Healthy Alston Believes Sky is Limit for WVU Rushers - WVU Football, WVU Basketball, News - Mountaineer Sports

Healthy Alston Believes Sky is Limit for WVU Rushers


Heading into his junior season, Shawne Alston was a bit of an unknown commodity.

Prior to that year, he had gotten enough quality repetitions behind former West Virginia speedster Noel Devine that a body of work existed for the new coaching staff, but that was about it.

With a lingering neck injury sustained in a car accident, Alston was unable to fully participate in drills and rarely was head coach Dana Holgorsen ever willing to give a real assessment of what he had seen from his most experienced returning rusher.

After missing the season opener against Marshall and the following matchup with Norfolk State, Alston made his debut in game three at Maryland.

Freshman Dustin Garrison brought the biggest contribution to the rushing game in year one of Holgorsen's reign at WVU and Alston was behind him to create a totally different look. When Garrison went down during bowl preparation, the load became Alston's to bear, and he did so quite well.

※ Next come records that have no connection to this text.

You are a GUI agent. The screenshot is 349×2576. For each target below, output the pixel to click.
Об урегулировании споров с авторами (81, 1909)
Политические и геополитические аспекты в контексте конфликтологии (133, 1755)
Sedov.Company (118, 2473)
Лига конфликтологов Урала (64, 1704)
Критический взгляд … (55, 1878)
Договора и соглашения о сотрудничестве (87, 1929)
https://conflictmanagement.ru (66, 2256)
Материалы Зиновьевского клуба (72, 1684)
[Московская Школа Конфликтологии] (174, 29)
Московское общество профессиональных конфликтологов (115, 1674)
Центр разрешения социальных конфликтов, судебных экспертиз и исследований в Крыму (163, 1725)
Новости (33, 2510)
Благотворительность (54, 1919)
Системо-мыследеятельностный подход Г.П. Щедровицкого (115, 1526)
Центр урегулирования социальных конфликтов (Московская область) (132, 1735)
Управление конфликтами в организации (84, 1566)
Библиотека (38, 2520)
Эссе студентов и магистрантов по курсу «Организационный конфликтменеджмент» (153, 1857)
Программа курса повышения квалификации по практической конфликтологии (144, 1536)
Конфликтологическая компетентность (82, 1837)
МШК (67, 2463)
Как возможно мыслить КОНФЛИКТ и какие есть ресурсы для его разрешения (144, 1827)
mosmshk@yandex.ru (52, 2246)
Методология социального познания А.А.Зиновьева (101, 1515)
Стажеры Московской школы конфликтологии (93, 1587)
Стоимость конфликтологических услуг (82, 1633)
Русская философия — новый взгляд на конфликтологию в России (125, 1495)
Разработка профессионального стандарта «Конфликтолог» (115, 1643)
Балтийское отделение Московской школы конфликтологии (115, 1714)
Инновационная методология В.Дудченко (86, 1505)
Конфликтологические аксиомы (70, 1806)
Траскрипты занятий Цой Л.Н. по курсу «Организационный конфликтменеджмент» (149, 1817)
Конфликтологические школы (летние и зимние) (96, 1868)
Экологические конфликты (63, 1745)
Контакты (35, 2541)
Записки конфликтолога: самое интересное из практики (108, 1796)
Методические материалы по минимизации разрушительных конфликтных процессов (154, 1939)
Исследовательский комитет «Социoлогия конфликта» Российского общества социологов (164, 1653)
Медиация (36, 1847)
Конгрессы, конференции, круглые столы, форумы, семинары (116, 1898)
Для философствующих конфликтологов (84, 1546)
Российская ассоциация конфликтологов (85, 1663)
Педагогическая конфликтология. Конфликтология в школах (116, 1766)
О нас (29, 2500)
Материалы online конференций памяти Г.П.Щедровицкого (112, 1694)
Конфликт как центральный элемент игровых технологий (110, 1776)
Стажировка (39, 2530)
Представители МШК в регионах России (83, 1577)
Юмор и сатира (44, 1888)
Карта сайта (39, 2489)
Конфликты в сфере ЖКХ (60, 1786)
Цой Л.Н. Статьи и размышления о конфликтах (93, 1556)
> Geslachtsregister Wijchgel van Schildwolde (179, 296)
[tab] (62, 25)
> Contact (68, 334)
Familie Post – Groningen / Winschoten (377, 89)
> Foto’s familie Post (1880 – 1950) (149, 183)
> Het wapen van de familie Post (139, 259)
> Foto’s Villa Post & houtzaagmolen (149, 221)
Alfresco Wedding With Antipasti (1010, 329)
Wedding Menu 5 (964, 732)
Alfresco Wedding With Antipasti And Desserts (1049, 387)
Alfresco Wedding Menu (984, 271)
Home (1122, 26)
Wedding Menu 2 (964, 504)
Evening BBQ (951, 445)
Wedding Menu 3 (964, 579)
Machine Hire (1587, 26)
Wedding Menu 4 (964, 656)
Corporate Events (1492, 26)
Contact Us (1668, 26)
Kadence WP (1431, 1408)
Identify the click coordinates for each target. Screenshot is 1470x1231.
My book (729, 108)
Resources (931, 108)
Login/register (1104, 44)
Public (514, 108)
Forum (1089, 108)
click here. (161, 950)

With two touchdowns and 77 yards rushing in the win over Clemson, Alston showed that both aspects of the Mountaineers' offense could work, not just the one that included Geno Smith getting the ball to Stedman Bailey and Tavon Austin.

Now he is a senior. He is a leader on an offense that makes its name through the air, but yearns for the ground consistency to keep defenses guessing.

To be able to continue that momentum from the Orange Bowl into a summer session with no restrictions in his participation is an opportunity Alston intends to capitalize on.

"Anytime that you can come in and you can work out with the team and run around and do certain things, that's always a good thing," says Alston. "I was able to do a little bit of the stuff last year, but I had restrictions throughout the whole offseason and throughout the spring."

Alston is aware of what he is capable of and his teammates and coaches are, too. The difference between last year and the present is that now he can show them rather than hoping their memory or a clip of film will do his game justice.

"Just to come in here and my teammates see me working and they get confidence in me and me working out also builds confidence in myself. So it's a good thing to be full go this year," he says.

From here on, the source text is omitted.